A couple of things worth calling out so you don't go looking for them:

HRV is in now — this section used to say it never would be. WHOOP builds recovery on heart-rate variability, the beat-to-beat timing, and for a long time it looked like the band never handed that over. It turns out the R-R intervals are sitting right there in the 1 Hz historical (V24) records; they just don't ride the live stream, so the backend re-decodes them from the raw bytes off the request path and feeds them in. hrv.ts does the time- and frequency-domain measures, recovery.ts turns nightly ln-RMSSD into a recovery z-score, and readiness is now an HRV-led composite. It's labelled beta because recovering the field from the bytes is empirical — but it's the real beat-to-beat signal, the same substrate WHOOP uses.

Max heart rate falls back gracefully: a real measured peak from your workouts if I've seen one, otherwise the highest I've observed, otherwise Tanaka 208 − 0.7·age (more accurate than the old 220 − age), otherwise 190. The worse the source, the lower the confidence on anything that depends on it.

Tests

It's all pure functions. No clock, no randomness, no network, no database. Same input, same output, every time. Which means the tests are just fixtures in and assertions out, no mocking anything.
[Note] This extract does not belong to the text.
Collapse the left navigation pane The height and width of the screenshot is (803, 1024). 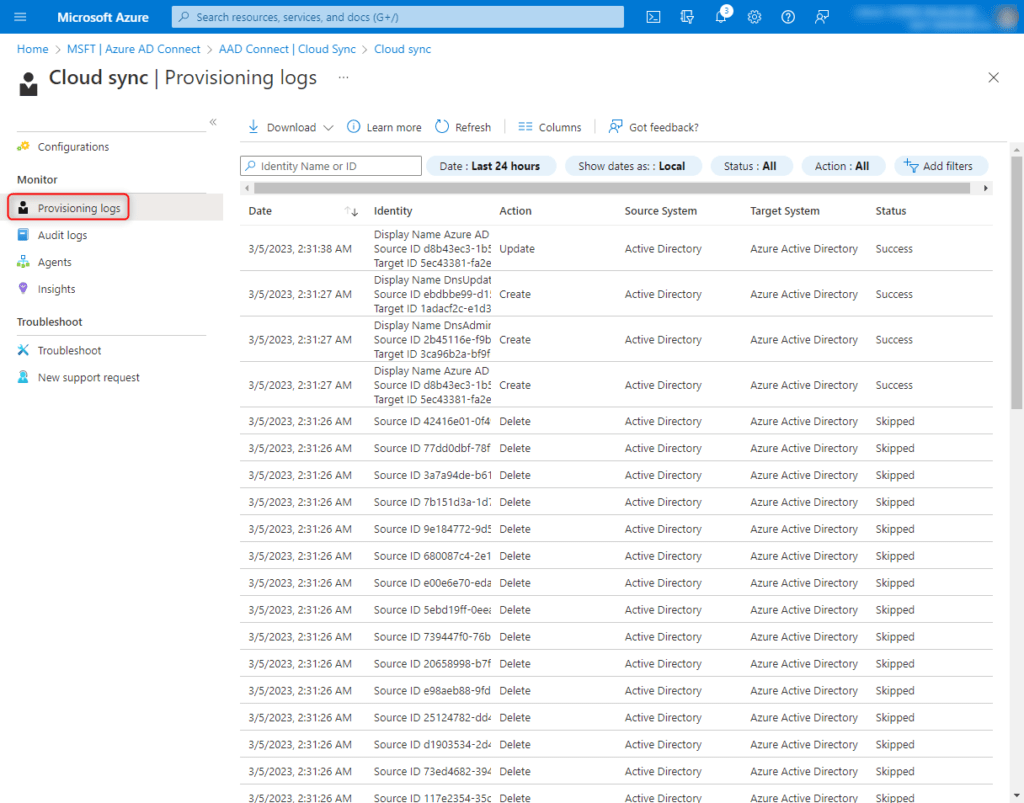coord(212,121)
npm test          # runs every module's test block
npm run typecheck

If you want to add a metric

Write a function that takes minutes (or history) plus the baseline and profile, and returns a Metric<YourThing>. Keep it pure, no side effects. Derive the confidence from coverage and completeness like the others do, and return null with 0 confidence when you don't have the inputs. Put the name of the method you used in a comment so the next person can check your work. And if your idea needs a signal the band genuinely doesn't expose, it doesn't belong here, that's the line.